Though the state plays an important role, the federal government will serve as the backbone for Illinois’ health insurance exchange, at least until 2014. It will operate call centers, fashion the eligibility application, create and manage the state exchange website, oversee written requests for assistance and make sure the exchange meets required standards.
“Illinois gets to take a baby-step, if you will, with a partnership exchange,” Gibbs said.
Regardless of federal involvement, all marketplaces will be state specific, and a key factor in each will be the benchmark plan – an insurance plan with a set of benefits that determine the minimum level of care that all participating health plans must cover.
The benchmark plan requires providers to meet a baseline for quality care at affordable prices and ensures consumer access to key health-care services including hospitalization, prescription drugs and mental health services.
Illinois’ benchmark plan was announced in September 2012. It’s called BlueAdvantage, a small group plan that is offered by one of the largest health insurers in the state, BlueCross BlueShield of Illinois.
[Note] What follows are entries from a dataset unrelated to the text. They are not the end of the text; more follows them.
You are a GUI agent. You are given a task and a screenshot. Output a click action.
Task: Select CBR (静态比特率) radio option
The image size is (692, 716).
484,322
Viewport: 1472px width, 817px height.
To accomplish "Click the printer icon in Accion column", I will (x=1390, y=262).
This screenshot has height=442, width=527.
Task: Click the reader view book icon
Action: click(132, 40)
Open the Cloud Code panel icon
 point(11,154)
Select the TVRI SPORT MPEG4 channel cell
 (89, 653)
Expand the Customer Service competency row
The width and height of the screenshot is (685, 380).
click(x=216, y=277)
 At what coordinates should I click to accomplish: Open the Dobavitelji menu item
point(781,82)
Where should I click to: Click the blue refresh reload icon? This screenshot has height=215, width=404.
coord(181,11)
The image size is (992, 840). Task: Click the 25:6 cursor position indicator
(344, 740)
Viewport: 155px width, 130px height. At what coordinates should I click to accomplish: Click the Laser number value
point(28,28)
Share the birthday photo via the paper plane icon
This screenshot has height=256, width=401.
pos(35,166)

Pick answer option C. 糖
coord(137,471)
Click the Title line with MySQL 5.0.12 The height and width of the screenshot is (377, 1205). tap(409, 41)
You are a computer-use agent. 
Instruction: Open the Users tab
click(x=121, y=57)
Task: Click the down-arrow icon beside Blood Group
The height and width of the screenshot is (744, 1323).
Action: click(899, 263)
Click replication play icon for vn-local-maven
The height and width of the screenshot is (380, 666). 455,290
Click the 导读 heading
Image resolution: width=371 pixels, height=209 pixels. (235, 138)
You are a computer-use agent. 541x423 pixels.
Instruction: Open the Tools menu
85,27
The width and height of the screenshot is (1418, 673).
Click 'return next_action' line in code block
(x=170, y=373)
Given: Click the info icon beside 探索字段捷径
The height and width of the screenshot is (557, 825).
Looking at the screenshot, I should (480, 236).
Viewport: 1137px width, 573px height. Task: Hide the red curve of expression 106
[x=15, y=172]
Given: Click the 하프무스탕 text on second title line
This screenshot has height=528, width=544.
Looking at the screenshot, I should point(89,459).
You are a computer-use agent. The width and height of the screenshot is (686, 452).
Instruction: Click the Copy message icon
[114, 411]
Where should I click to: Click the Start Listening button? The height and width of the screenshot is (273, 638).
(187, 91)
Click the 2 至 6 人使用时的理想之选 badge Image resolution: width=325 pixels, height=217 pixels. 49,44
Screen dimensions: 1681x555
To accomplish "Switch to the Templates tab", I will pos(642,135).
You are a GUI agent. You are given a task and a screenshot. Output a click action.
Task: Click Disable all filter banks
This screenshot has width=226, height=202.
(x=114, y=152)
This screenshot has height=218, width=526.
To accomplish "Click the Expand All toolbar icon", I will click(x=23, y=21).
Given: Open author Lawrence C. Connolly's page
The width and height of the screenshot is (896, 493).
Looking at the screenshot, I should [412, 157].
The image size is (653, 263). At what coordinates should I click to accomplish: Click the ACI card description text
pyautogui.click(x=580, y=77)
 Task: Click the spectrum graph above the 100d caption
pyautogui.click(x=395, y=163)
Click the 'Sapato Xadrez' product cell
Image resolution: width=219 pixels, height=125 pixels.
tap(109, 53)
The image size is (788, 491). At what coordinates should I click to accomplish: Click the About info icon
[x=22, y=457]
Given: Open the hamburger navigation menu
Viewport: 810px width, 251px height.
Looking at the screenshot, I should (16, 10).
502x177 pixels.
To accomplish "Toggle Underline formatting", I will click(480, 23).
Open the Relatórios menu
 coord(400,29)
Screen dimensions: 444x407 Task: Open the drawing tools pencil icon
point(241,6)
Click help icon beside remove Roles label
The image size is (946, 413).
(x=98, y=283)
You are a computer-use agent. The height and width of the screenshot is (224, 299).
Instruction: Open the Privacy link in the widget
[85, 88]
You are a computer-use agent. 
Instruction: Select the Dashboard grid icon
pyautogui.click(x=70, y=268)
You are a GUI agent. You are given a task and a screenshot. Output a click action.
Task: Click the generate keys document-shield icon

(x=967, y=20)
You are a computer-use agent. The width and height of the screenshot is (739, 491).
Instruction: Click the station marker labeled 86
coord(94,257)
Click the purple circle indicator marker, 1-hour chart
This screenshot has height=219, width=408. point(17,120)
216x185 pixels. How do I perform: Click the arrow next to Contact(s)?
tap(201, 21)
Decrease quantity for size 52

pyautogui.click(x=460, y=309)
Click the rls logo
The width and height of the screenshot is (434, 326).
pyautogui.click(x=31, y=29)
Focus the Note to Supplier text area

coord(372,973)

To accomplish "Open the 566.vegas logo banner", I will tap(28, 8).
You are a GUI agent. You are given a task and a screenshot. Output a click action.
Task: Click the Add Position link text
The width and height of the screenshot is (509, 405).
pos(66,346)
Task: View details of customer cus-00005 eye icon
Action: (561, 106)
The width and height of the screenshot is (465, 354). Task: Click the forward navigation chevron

Mary Ann Schultz, senior manager for public affairs at BlueCross BlueShield Illinois, said the company doesn’t have a price for the benchmark plan yet but will by fall.
Illinois’ choice of essential benefits in its benchmark plan will be one deciding factor for carriers who may apply to enter the state marketplace. “Payers are really looking at the criteria to decide if they want to be involved,” said Shandon Fowler, director of product management for Marketplaces at Benefitfocus.com Inc., a health-care benefits technology company in Charleston, S.C.
But there are clear benefits for insurers. “This is a very big expansion in their business,” said Sheryl Skolnick, analyst at CRT Capital Group LLC in Stamford, Conn.
Nevertheless, providers are cautious. Minnesota-based UnitedHealth Group plans to enter 10 to 25 exchanges next year, according to Skolnick. This low number reflects the potential liabilities of taking on hundreds of uninsured Americans, which widens the risk pool for UnitedHealth, she said.
Limited data on the health issues faced by the uninsured population make it difficult for insurance companies to estimate the risk. Companies say there’s no way to know how many unhealthy people they will be required to insure in 2014.
“This has not been done before. This is a big piece of legislation which is being implemented in a very short time frame,” said Sanjay Singh, the co-founder and CEO of hCentive Inc., a Virginia-based technology solutions company helping simplify health care systems. “Typically when you do a project of this size if things are not clear or things change then the deadline can move. That’s a luxury not available for states rushing to conform.
Nevertheless come Oct. 1, Singh is sure states including Illinois will have operational exchanges. What is not yet clear is how complete the solution will be.
“It may not be everything lined up as you would like,” Singh said. “But basic, core functionality where customers can come and shop and start to enroll, I think that functionality will be delivered by this timeline.”